Adolescenza: le linee guida regionali a contrasto del ritiro sociale.

Sono state presentate oggi a Bologna le Linee guida regionali dell’Emilia-Romagna – approvate recentemente dalla Giunta Bonacini – sul ritiro sociale, finalizzate a riconoscere i sintomi e delineare le azioni da intraprendere per impedire che adolescenti e giovani finiscano intrappolati nelle maglie del cosiddetto ritiro sociale, cioè si rinchiudano in casa abbandonando la scuola e le attività sociali.

Le linee guida, spiegano dalla Giunta, sono il risultato di un lavoro iniziato nel marzo del 2021 che ha coinvolto l’Ufficio scolastico regionale, i servizi educativi, i servizi di psicologia, gli spazi giovani dei consultori, la neuropsichiatria infantile, i centri per la salute mentale, i centri per le famiglie, diverse scuole, gli spazi d’ascolto scolastici, i pediatri di libera scelta, i servizi sociali, i servizi per le dipendenze, oltre le rappresentanze di cooperative e associazioni.

Il documento parte dalla consapevolezza che il problema possa essere avviato solo coordinando tutti i servizi che ruotano intorno agli adolescenti coinvolti: i vari nodi della rete sono chiamati a comunicare e collaborare per affiancare i ragazzi e le famiglie in modo precoce e tempestivo. Anche perché è dimostrato come il ritiro sociale non solo sia in aumento, ma abbia un esordio sempre più precoce nei bambini e nelle bambine.

DATI GREZZI:
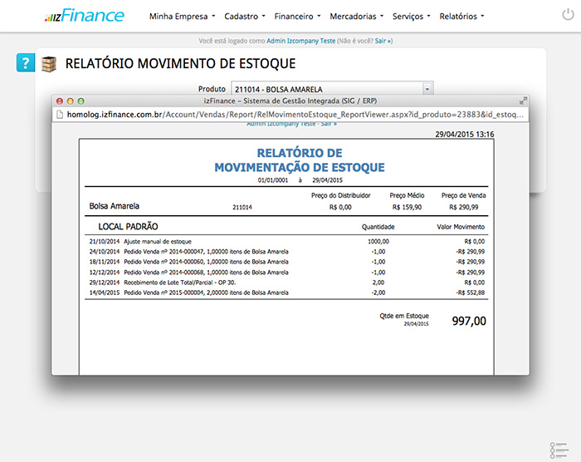The width and height of the screenshot is (581, 462).
Task: Click the 'Sair »' link in header
Action: pos(383,40)
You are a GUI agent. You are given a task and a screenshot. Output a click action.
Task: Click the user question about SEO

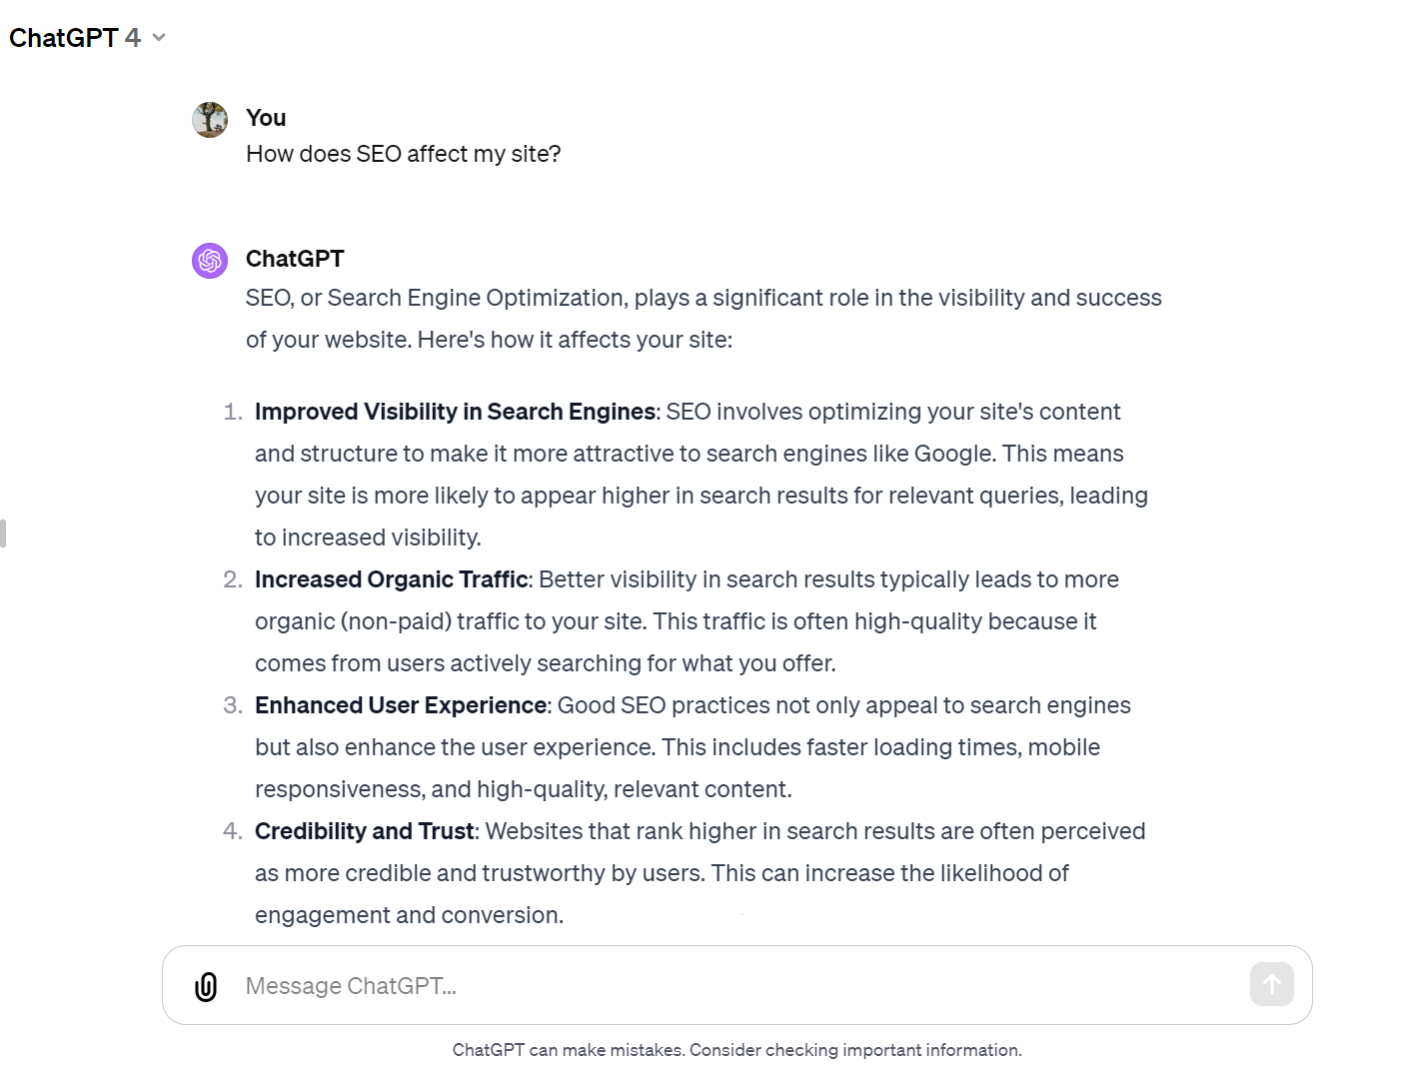click(x=403, y=154)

COMPITI DELL'ESERCIZIO:
1) Trascrivi dal testo sulle linee guida contro il ritiro sociale il passo che comincia con le parole "Le linee guida, spiegano" e si chiude dopo "cooperative e associazioni.".
2) Scrivi il seguito del testo sulle linee guida regionali contro il ritiro sociale, partendo dopo la sua ultima frase.

RISPOSTE SCRITTE:
1)
Le linee guida, spiegano dalla Giunta, sono il risultato di un lavoro iniziato nel marzo del 2021 che ha coinvolto l’Ufficio scolastico regionale, i servizi educativi, i servizi di psicologia, gli spazi giovani dei consultori, la neuropsichiatria infantile, i centri per la salute mentale, i centri per le famiglie, diverse scuole, gli spazi d’ascolto scolastici, i pediatri di libera scelta, i servizi sociali, i servizi per le dipendenze, oltre le rappresentanze di cooperative e associazioni.

2)
“Queste Linee di indirizzo sono il frutto del lavoro di tante professionalità diverse che hanno condiviso saperi, proposte ed angolature diverse di lettura della complessità dei problemi che affrontano nel lavoro quotidiano a contatto con i più giovani – commenta la vicepresidente della Regione con delega alle Politiche sociali e giovanili, Elly Schlein –. Il fenomeno, infatti, è molto complesso e solo un approccio multidisciplinare può rivelarne gli aspetti psicologici, sociali, educativi, sanitari. Oggi disponiamo di uno strumento che ci permette di individuare gli interventi da attuare tempestivamente, dal momento in cui l’insegnante segnala un numero di assenze sospette o la famiglia coglie dei segnali, fino a quando l’adolescente, se necessario, viene preso in carico dai servizi sanitari, attraverso una serie di passaggi che coinvolgono la scuola, i servizi educativi, i servizi sociali, le famiglie. Il ritiro sociale può essere contrastato tanto più efficacemente quando più precoce è l’intervento e quanto più si agisce in rete, fornendo supporto concrete ad adolescenti in difficoltà e le loro famiglie”.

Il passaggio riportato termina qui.